**** SUPPLIED INFORMATION
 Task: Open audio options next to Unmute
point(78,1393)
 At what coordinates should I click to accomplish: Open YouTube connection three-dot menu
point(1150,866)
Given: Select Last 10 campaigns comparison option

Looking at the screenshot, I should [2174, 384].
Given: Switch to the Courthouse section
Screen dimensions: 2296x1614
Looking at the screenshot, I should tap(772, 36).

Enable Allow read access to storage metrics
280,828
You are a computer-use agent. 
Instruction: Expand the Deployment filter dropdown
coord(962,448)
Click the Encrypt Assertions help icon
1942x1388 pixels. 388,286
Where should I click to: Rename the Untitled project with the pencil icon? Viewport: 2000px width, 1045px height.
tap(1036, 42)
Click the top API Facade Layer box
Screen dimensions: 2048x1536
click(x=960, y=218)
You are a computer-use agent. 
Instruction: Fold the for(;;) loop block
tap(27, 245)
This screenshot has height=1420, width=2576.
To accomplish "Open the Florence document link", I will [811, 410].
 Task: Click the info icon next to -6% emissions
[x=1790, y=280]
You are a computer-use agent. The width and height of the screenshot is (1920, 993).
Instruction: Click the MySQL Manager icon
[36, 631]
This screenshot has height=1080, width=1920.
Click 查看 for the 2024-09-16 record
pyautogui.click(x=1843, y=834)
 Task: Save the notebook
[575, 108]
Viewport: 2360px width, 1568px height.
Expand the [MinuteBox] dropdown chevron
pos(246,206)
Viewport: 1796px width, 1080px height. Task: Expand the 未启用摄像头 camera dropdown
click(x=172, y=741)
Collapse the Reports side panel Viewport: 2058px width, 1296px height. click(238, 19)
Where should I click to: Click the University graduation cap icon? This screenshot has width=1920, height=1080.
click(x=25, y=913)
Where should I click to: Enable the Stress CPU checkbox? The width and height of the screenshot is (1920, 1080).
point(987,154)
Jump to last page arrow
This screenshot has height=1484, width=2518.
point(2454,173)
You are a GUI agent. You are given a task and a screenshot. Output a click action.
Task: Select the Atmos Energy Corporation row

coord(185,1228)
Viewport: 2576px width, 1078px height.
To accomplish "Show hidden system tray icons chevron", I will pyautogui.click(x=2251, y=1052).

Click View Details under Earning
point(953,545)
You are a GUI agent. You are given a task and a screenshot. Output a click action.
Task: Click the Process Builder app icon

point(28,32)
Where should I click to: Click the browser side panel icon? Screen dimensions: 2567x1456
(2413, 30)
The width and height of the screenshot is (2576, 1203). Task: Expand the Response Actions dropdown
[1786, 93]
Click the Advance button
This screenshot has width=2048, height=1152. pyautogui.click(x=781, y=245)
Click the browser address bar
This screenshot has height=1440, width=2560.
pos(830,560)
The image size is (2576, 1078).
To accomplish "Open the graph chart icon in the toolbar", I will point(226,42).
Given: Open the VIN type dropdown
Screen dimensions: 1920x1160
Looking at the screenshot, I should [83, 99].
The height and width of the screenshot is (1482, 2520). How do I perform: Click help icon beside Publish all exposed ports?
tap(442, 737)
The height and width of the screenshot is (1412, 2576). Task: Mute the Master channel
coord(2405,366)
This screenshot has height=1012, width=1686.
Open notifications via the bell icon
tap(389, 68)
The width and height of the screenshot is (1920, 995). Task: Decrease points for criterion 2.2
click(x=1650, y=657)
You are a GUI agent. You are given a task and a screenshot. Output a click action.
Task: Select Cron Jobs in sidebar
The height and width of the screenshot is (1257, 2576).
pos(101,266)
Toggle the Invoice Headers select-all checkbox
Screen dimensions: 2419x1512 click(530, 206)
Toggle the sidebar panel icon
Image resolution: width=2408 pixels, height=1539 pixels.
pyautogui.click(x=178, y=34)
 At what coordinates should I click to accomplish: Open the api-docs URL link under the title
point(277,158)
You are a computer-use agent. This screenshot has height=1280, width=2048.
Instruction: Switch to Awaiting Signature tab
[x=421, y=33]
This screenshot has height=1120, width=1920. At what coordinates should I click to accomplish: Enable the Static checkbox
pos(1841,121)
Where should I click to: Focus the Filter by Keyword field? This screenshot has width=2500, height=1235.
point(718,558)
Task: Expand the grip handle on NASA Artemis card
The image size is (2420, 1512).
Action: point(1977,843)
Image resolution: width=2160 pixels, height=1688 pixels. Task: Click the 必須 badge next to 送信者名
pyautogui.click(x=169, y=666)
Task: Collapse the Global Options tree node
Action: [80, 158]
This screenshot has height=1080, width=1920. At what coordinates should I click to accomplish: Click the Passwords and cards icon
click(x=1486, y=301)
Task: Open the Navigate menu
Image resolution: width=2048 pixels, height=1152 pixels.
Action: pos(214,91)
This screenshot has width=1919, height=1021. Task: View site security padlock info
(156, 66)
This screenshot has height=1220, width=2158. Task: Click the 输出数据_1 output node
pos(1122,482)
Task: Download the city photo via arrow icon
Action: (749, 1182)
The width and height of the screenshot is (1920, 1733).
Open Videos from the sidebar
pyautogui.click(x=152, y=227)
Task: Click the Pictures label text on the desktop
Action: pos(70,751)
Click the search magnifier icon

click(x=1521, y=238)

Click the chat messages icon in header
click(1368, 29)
********
▶ **GOAL OF THE EXERCISE**
Reproduce every entry, word for word.

▶ **EXERCISE OUTPUT**
 Task: Open audio options next to Unmute
point(78,1393)
 At what coordinates should I click to accomplish: Open YouTube connection three-dot menu
point(1150,866)
Given: Select Last 10 campaigns comparison option

Looking at the screenshot, I should [2174, 384].
Given: Switch to the Courthouse section
Screen dimensions: 2296x1614
Looking at the screenshot, I should tap(772, 36).

Enable Allow read access to storage metrics
280,828
You are a computer-use agent. 
Instruction: Expand the Deployment filter dropdown
coord(962,448)
Click the Encrypt Assertions help icon
1942x1388 pixels. 388,286
Where should I click to: Rename the Untitled project with the pencil icon? Viewport: 2000px width, 1045px height.
tap(1036, 42)
Click the top API Facade Layer box
Screen dimensions: 2048x1536
click(x=960, y=218)
You are a computer-use agent. 
Instruction: Fold the for(;;) loop block
tap(27, 245)
This screenshot has height=1420, width=2576.
To accomplish "Open the Florence document link", I will [811, 410].
 Task: Click the info icon next to -6% emissions
[x=1790, y=280]
You are a computer-use agent. The width and height of the screenshot is (1920, 993).
Instruction: Click the MySQL Manager icon
[36, 631]
This screenshot has height=1080, width=1920.
Click 查看 for the 2024-09-16 record
pyautogui.click(x=1843, y=834)
 Task: Save the notebook
[575, 108]
Viewport: 2360px width, 1568px height.
Expand the [MinuteBox] dropdown chevron
pos(246,206)
Viewport: 1796px width, 1080px height. Task: Expand the 未启用摄像头 camera dropdown
click(x=172, y=741)
Collapse the Reports side panel Viewport: 2058px width, 1296px height. click(238, 19)
Where should I click to: Click the University graduation cap icon? This screenshot has width=1920, height=1080.
click(x=25, y=913)
Where should I click to: Enable the Stress CPU checkbox? The width and height of the screenshot is (1920, 1080).
point(987,154)
Jump to last page arrow
This screenshot has height=1484, width=2518.
point(2454,173)
You are a GUI agent. You are given a task and a screenshot. Output a click action.
Task: Select the Atmos Energy Corporation row

coord(185,1228)
Viewport: 2576px width, 1078px height.
To accomplish "Show hidden system tray icons chevron", I will pyautogui.click(x=2251, y=1052).

Click View Details under Earning
point(953,545)
You are a GUI agent. You are given a task and a screenshot. Output a click action.
Task: Click the Process Builder app icon

point(28,32)
Where should I click to: Click the browser side panel icon? Screen dimensions: 2567x1456
(2413, 30)
The width and height of the screenshot is (2576, 1203). Task: Expand the Response Actions dropdown
[1786, 93]
Click the Advance button
This screenshot has width=2048, height=1152. pyautogui.click(x=781, y=245)
Click the browser address bar
This screenshot has height=1440, width=2560.
pos(830,560)
The image size is (2576, 1078).
To accomplish "Open the graph chart icon in the toolbar", I will point(226,42).
Given: Open the VIN type dropdown
Screen dimensions: 1920x1160
Looking at the screenshot, I should [83, 99].
The height and width of the screenshot is (1482, 2520). How do I perform: Click help icon beside Publish all exposed ports?
tap(442, 737)
The height and width of the screenshot is (1412, 2576). Task: Mute the Master channel
coord(2405,366)
This screenshot has height=1012, width=1686.
Open notifications via the bell icon
tap(389, 68)
The width and height of the screenshot is (1920, 995). Task: Decrease points for criterion 2.2
click(x=1650, y=657)
You are a GUI agent. You are given a task and a screenshot. Output a click action.
Task: Select Cron Jobs in sidebar
The height and width of the screenshot is (1257, 2576).
pos(101,266)
Toggle the Invoice Headers select-all checkbox
Screen dimensions: 2419x1512 click(530, 206)
Toggle the sidebar panel icon
Image resolution: width=2408 pixels, height=1539 pixels.
pyautogui.click(x=178, y=34)
 At what coordinates should I click to accomplish: Open the api-docs URL link under the title
point(277,158)
You are a computer-use agent. This screenshot has height=1280, width=2048.
Instruction: Switch to Awaiting Signature tab
[x=421, y=33]
This screenshot has height=1120, width=1920. At what coordinates should I click to accomplish: Enable the Static checkbox
pos(1841,121)
Where should I click to: Focus the Filter by Keyword field? This screenshot has width=2500, height=1235.
point(718,558)
Task: Expand the grip handle on NASA Artemis card
The image size is (2420, 1512).
Action: point(1977,843)
Image resolution: width=2160 pixels, height=1688 pixels. Task: Click the 必須 badge next to 送信者名
pyautogui.click(x=169, y=666)
Task: Collapse the Global Options tree node
Action: [80, 158]
This screenshot has height=1080, width=1920. At what coordinates should I click to accomplish: Click the Passwords and cards icon
click(x=1486, y=301)
Task: Open the Navigate menu
Image resolution: width=2048 pixels, height=1152 pixels.
Action: pos(214,91)
This screenshot has width=1919, height=1021. Task: View site security padlock info
(156, 66)
This screenshot has height=1220, width=2158. Task: Click the 输出数据_1 output node
pos(1122,482)
Task: Download the city photo via arrow icon
Action: (749, 1182)
The width and height of the screenshot is (1920, 1733).
Open Videos from the sidebar
pyautogui.click(x=152, y=227)
Task: Click the Pictures label text on the desktop
Action: pos(70,751)
Click the search magnifier icon

click(x=1521, y=238)

Click the chat messages icon in header
click(1368, 29)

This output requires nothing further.